(INPUT Opens)

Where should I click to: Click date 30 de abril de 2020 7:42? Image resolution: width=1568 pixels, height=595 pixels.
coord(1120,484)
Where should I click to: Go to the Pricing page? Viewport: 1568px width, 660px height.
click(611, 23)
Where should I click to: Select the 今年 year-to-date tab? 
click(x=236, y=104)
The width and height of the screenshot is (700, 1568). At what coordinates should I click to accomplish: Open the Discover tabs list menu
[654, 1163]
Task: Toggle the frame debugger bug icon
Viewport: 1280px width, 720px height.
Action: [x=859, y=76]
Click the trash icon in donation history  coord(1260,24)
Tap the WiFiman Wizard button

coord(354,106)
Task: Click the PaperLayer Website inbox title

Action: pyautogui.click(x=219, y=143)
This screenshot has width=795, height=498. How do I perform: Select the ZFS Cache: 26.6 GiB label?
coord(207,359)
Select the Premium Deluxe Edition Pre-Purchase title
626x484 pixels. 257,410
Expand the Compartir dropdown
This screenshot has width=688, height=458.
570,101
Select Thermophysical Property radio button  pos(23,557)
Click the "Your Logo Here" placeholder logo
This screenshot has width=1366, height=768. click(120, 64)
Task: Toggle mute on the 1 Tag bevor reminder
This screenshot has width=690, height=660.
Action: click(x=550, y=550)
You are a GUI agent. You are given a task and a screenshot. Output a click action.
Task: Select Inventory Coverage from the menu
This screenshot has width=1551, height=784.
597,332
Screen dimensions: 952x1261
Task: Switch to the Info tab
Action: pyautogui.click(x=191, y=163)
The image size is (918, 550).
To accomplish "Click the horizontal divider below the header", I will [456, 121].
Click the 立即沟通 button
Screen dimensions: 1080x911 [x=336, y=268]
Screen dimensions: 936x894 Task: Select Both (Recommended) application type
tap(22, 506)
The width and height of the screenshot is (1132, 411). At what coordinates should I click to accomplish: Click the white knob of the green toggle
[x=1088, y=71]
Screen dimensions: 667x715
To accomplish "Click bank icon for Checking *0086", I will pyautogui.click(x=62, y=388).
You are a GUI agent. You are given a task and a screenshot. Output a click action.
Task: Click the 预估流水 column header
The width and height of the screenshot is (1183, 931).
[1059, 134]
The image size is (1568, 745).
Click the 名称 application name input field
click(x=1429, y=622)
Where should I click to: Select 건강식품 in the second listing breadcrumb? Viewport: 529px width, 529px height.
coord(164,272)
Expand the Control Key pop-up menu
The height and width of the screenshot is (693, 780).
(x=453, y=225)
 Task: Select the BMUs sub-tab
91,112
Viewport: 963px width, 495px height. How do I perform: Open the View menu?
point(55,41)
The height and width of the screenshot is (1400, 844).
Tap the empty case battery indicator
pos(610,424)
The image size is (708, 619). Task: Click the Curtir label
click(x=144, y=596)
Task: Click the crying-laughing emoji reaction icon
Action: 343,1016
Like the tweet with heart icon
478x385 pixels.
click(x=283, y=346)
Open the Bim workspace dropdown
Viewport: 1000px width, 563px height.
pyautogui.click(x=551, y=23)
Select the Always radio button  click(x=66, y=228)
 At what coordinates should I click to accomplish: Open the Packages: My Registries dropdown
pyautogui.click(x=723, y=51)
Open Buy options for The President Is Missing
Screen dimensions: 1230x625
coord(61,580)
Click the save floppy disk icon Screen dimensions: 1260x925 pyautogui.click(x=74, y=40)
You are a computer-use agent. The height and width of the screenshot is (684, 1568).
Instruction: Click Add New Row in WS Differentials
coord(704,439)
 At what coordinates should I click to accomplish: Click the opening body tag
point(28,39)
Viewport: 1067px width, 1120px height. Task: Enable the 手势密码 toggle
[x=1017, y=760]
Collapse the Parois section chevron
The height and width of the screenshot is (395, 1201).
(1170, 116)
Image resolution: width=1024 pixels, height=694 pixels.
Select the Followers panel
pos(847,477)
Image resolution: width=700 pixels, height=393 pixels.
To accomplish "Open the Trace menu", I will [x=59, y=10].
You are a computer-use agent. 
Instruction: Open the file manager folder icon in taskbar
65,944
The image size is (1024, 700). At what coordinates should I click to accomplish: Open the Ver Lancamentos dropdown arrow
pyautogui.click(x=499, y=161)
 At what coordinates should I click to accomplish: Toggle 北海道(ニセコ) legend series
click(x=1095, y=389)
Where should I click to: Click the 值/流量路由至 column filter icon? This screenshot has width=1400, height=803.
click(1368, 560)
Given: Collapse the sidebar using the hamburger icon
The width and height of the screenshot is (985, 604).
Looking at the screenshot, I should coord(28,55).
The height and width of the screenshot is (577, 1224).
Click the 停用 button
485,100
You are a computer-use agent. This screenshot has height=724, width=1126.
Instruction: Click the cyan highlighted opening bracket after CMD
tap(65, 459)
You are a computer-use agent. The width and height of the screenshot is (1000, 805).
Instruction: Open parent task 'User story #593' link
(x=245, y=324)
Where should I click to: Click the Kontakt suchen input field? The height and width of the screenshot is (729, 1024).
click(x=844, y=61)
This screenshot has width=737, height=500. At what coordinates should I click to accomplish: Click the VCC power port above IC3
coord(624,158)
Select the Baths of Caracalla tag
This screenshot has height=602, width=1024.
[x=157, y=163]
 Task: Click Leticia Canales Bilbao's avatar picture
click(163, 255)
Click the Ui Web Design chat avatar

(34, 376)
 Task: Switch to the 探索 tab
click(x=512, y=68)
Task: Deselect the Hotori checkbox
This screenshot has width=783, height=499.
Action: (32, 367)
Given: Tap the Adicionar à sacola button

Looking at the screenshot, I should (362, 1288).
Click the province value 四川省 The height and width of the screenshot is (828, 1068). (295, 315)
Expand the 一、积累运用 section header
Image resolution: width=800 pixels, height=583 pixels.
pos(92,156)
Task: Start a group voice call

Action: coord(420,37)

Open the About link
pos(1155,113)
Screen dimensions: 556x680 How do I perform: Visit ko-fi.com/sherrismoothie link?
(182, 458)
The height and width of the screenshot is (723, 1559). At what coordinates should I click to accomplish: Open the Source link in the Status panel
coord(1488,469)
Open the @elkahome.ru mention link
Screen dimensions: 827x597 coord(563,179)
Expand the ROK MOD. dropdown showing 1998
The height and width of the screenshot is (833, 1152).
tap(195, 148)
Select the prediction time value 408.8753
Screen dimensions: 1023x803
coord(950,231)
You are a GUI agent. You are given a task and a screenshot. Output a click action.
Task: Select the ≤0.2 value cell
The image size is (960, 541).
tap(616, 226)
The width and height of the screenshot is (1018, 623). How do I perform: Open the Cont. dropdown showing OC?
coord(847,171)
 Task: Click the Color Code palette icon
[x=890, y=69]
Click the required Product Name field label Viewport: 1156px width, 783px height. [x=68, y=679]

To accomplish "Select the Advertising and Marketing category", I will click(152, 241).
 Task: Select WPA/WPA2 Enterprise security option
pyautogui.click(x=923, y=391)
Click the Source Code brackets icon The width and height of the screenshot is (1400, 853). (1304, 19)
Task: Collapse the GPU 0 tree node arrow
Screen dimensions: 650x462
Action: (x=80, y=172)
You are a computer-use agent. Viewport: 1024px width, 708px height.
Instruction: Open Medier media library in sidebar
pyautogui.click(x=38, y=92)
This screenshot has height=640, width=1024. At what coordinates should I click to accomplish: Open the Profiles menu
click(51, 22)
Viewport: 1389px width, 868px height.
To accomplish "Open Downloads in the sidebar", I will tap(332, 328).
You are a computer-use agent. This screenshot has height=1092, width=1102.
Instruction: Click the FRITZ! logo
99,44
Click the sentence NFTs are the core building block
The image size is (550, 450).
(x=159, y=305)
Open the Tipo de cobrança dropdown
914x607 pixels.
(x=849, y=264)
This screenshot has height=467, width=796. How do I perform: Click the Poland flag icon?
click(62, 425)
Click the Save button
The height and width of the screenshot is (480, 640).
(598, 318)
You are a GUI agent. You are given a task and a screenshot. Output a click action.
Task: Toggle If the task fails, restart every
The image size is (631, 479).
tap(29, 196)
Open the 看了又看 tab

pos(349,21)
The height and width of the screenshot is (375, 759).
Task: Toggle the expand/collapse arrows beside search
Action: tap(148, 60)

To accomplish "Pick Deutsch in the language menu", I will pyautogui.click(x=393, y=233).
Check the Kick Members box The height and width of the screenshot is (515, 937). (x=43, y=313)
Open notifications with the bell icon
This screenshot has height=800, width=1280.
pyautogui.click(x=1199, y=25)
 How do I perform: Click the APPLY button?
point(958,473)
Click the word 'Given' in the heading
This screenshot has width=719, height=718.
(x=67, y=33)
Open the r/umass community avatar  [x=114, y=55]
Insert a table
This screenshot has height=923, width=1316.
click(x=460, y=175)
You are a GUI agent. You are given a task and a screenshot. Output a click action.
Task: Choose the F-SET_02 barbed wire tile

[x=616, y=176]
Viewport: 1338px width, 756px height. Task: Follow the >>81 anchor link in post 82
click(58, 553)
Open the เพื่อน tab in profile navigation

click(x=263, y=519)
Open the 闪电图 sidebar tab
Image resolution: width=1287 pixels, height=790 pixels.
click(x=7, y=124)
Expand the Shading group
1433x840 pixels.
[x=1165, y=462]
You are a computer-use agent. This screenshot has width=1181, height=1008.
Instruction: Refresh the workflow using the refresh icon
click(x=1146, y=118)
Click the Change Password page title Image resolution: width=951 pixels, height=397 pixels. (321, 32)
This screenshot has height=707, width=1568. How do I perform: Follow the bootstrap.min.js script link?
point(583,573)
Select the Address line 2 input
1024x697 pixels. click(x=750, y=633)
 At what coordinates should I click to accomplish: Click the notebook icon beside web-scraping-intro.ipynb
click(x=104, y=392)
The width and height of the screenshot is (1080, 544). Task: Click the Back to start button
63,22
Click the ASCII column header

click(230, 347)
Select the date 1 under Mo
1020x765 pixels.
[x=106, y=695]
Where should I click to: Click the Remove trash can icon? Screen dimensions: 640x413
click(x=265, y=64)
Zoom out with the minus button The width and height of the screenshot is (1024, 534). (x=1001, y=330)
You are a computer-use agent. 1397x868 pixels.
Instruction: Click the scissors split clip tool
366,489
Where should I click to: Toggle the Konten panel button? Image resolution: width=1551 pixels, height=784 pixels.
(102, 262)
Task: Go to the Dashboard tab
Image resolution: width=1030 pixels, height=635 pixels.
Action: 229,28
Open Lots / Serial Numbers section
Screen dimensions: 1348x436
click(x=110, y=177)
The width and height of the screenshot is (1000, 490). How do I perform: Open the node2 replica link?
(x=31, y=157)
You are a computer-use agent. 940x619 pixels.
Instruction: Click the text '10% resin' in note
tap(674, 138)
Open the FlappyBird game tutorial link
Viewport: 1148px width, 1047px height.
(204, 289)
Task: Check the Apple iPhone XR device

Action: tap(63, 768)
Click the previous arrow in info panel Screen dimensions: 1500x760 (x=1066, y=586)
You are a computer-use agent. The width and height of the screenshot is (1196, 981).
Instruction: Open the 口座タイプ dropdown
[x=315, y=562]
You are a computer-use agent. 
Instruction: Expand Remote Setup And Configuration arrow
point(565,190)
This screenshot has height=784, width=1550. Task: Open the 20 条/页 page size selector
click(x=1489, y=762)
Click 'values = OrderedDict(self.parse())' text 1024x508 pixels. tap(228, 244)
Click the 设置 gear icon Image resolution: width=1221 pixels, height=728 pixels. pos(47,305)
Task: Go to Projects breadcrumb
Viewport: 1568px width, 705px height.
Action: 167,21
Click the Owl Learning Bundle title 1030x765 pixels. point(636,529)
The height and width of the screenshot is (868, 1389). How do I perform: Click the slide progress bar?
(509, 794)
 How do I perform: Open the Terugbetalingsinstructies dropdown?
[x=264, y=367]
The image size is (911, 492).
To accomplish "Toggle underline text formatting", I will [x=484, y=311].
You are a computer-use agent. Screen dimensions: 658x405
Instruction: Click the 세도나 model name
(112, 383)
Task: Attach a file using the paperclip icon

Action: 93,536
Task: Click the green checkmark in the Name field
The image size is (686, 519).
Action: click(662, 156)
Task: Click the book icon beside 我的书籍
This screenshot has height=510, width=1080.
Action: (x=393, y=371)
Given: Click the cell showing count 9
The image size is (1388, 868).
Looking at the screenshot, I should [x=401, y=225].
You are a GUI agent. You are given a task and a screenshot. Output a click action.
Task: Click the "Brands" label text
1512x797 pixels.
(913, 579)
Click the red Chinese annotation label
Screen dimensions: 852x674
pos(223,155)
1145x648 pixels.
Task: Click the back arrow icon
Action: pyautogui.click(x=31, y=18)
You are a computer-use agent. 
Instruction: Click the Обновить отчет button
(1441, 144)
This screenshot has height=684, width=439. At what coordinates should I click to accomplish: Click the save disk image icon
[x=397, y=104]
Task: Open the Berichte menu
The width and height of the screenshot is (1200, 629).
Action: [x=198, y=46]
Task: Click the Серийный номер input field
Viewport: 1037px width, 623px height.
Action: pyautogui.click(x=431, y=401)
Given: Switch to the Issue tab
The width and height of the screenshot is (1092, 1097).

(INPUT Closes)

EXERCISE BRIEF –
Would you copy every line from the listing above that has the string "radio" in it?

REPLY TO THE TASK –
Select Thermophysical Property radio button  pos(23,557)
Select the Always radio button  click(x=66, y=228)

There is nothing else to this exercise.